Shrugging off rampant inflation and rising interest rates, the U.S. economy grew at an unexpectedly strong 3.2% annual pace from July through September, the government reported Thursday in a healthy upgrade from its earlier estimate of third-quarter growth.
The rise in gross domestic product — the economy’s output in goods and services — marked a return to growth after consecutive drops in the January-March and April-June periods.
Still, many economists expect the economy to slow and probably slip into recession next year under the pressure of higher interest rates being engineered by the Federal Reserve to combat inflation that earlier this year reached heights not seen since the early 1980s.
Driving the third-quarter growth were strong exports and healthy consumer spending.
Investment in housing plunged at an annual rate of 27.1%, hammered by higher mortgage rates arising from the Fed’s decision to raise its own benchmark rate seven times this year.

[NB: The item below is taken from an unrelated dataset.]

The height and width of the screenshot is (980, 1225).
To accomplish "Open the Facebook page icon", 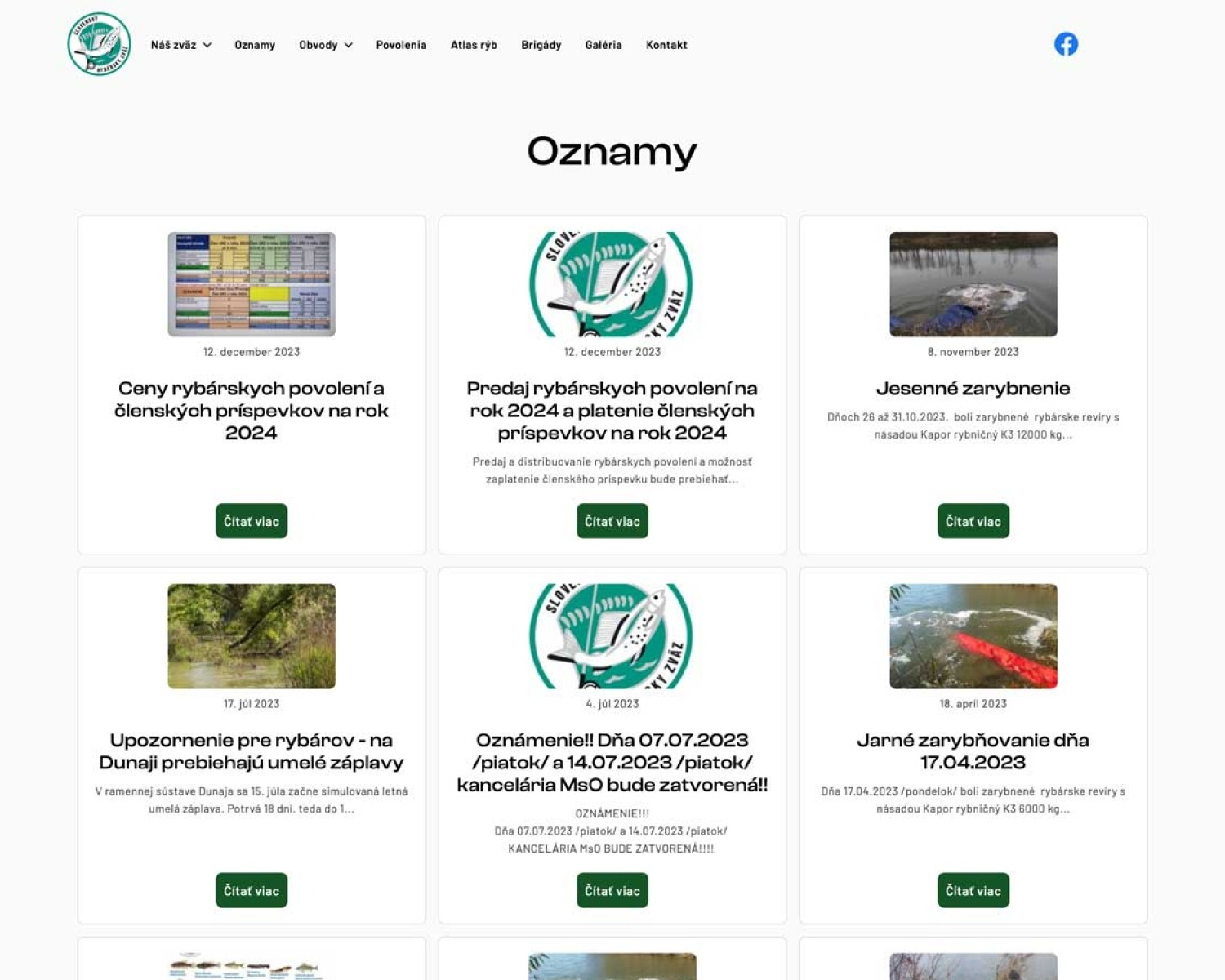I will tap(1066, 44).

Thursday’s GDP report was the Commerce Department’s third and final look at the July-September quarter. The first look at the fourth quarter comes out Jan. 26. Forecasters surveyed by the Federal Reserve Bank of Philadelphia expect the economy to grow again the last three months of the year — but at a slower, 1% annual rate.
In its previous estimate of third-quarter growth, issued Nov. 30, the Commerce Department had pegged July-September growth at an annual rate of 2.9%. Behind the upgrade to Thursday’s 3.2% was stronger growth in consumer spending, revised up to a 2.3% annual rate from 1.7% in the November estimate.
“Despite a rapid increase in interest rates, the economy is growing and importantly, households are still spending,″ Rubeela Farooqi, chief U.S. economist at High Frequency Economics, said in a research note. “However, looking ahead, in 2023, we expect a slower growth trajectory.″
Inflation, which had not been a serious problem for four decades, returned in the spring of 2021. It was set off by an unexpectedly strong recovery from the coronavirus recession of 2020, fueled by massive government stimulus. The Fed was slow to recognize the severity of the inflation problem and only began raising rates aggressively in March.
The job market has stayed resilient throughout, putting upward pressure on wages and prices. Employers have added 392,000 jobs a month so far this year, and the unemployment rate is at 3.7%, just off a half-century low.